From the entries below, return every line that includes the word "agent".

--- Stored items from a collection ---
━━━━━━━━━━

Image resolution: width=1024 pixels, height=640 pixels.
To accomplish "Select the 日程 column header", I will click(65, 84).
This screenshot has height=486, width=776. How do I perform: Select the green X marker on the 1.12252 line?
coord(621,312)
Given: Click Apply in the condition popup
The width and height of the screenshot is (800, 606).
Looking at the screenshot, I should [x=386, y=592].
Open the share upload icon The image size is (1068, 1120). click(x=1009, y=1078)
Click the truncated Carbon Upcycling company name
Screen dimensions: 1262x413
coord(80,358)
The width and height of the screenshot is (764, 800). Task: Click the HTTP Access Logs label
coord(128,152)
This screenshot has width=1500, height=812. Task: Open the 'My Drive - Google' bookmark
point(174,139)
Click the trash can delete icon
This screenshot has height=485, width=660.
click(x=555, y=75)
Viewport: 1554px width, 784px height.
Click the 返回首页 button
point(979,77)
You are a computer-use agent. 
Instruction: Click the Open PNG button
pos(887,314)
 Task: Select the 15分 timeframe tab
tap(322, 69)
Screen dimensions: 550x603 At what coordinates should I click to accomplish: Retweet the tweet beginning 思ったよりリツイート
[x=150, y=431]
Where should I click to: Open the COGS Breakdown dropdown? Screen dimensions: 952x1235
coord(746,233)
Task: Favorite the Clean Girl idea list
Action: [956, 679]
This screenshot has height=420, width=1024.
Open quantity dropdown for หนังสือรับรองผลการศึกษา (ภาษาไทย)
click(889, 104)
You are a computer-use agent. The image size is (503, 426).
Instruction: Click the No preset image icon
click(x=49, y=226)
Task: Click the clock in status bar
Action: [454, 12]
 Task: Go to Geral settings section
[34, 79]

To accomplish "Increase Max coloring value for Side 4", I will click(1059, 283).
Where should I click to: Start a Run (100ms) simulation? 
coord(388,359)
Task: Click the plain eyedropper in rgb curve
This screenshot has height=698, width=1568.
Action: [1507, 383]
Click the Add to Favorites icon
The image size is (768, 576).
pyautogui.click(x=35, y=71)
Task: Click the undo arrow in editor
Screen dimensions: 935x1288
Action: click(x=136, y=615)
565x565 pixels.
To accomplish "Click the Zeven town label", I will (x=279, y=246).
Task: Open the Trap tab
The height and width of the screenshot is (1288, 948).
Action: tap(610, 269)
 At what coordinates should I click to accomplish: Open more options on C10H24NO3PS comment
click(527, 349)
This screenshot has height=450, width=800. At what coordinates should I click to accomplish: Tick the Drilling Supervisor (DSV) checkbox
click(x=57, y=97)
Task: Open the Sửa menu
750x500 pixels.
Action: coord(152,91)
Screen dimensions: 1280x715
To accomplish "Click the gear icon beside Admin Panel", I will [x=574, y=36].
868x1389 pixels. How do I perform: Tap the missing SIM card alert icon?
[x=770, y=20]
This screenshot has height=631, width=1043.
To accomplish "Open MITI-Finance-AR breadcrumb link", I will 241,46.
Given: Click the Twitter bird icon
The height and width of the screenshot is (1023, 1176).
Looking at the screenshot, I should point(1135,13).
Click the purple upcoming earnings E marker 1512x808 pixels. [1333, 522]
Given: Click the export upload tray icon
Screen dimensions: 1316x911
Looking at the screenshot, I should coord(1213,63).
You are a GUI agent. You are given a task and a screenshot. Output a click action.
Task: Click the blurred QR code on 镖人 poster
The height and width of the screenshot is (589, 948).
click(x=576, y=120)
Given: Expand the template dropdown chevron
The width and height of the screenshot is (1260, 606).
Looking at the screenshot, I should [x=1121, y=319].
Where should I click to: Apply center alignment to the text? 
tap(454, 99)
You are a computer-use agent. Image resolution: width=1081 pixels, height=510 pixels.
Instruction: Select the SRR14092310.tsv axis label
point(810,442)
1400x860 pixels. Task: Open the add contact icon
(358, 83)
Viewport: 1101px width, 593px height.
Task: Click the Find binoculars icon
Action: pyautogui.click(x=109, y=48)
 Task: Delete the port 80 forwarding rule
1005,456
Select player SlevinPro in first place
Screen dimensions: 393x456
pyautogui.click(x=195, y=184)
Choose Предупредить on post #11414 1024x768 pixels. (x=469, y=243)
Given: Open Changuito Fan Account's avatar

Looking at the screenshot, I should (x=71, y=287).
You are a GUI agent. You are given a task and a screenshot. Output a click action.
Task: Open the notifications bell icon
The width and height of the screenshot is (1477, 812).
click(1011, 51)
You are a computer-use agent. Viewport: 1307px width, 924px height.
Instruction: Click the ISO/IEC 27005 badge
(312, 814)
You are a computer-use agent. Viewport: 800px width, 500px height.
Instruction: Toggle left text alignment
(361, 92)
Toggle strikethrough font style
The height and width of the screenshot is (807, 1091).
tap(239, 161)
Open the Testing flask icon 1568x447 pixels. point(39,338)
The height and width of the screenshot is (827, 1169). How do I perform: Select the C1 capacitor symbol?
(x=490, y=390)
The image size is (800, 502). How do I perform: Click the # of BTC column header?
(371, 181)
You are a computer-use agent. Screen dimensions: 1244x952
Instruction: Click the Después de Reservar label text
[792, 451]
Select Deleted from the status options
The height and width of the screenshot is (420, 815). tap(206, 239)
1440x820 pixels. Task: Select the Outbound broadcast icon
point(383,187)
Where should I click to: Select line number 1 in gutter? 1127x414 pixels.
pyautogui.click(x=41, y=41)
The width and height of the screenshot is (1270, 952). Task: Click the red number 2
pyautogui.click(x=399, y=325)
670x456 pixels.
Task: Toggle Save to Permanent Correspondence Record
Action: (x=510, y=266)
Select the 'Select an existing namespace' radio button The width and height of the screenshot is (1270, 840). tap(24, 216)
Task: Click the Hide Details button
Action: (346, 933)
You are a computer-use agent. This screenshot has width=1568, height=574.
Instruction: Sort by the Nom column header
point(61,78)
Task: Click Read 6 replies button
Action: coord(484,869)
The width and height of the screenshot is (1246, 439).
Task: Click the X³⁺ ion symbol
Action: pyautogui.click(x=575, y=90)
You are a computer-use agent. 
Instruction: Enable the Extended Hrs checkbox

━━━━━━━━━━

--- Answer section ---
You are a computer-use agent. 
You are a computer-use agent. The image size is (503, 426).
You are a GUI agent. You are given a task and a screenshot. Output a click action.
You are a computer-use agent. Image resolution: width=1081 pixels, height=510 pixels.
You are a GUI agent. You are given a task and a screenshot. Output a click action.
You are a computer-use agent. Viewport: 1307px width, 924px height.
You are a computer-use agent. Viewport: 800px width, 500px height.
You are a computer-use agent. Screen dimensions: 1244x952
You are a computer-use agent. This screenshot has width=1568, height=574.
You are a computer-use agent. 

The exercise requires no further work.